WHAT THE TASK ASKS: Would you write out the lines below exactly, from the one containing "Screen dimensions: 184x124" to the very last, but without the pictures?

RECORDS SHOWN:
***

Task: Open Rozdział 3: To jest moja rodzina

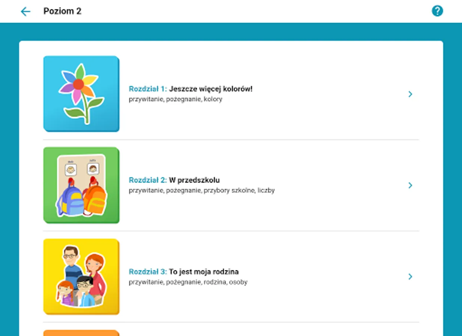Action: (183, 272)
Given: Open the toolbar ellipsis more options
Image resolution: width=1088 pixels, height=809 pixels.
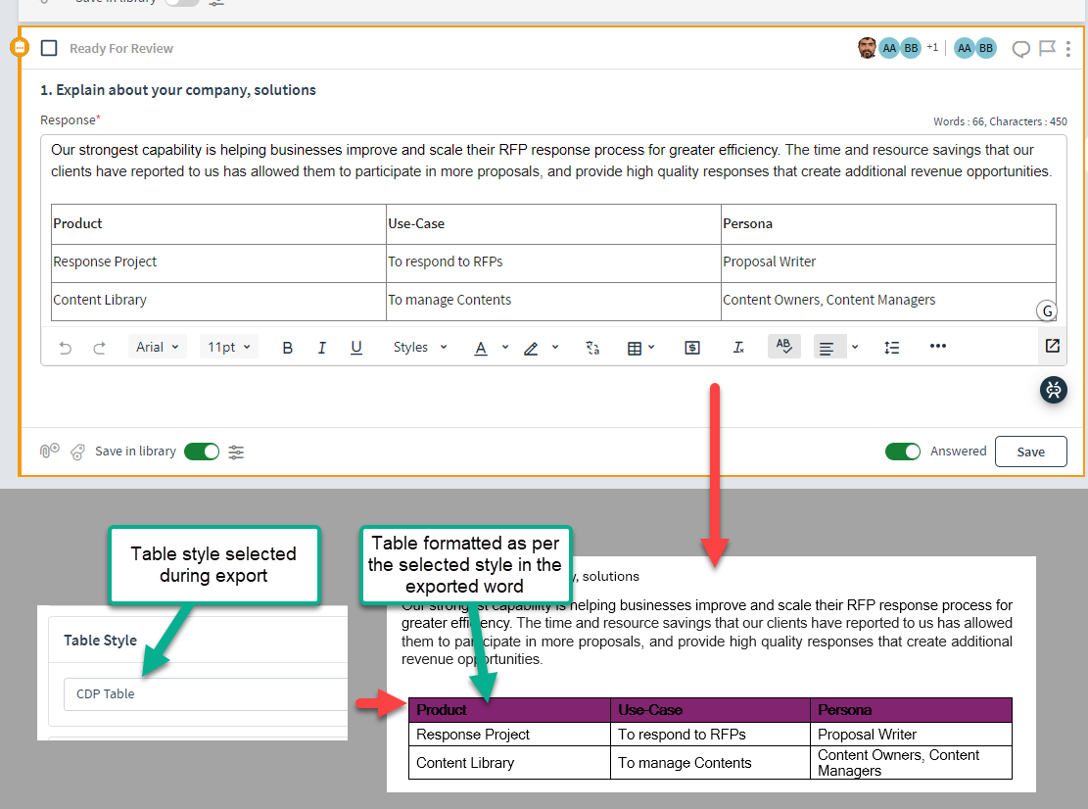Looking at the screenshot, I should tap(937, 347).
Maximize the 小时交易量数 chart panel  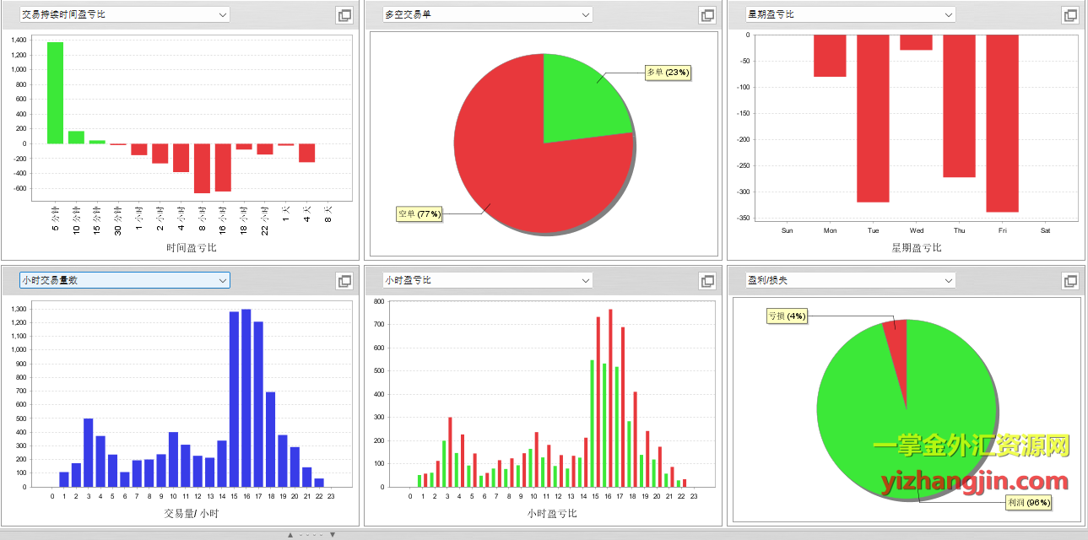click(344, 281)
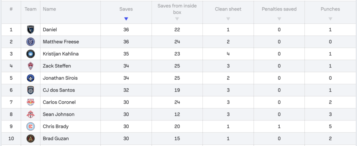This screenshot has height=146, width=357.
Task: Click Chicago Fire logo by Chris Brady
Action: 31,126
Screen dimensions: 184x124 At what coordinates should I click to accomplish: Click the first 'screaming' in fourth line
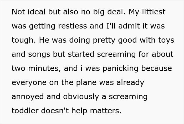tap(116, 54)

***

SOLVED PROBLEM:
Screen dimensions: 184x124 At what coordinates should I click to accomplish: Click the first 'screaming' in fourth line
tap(116, 54)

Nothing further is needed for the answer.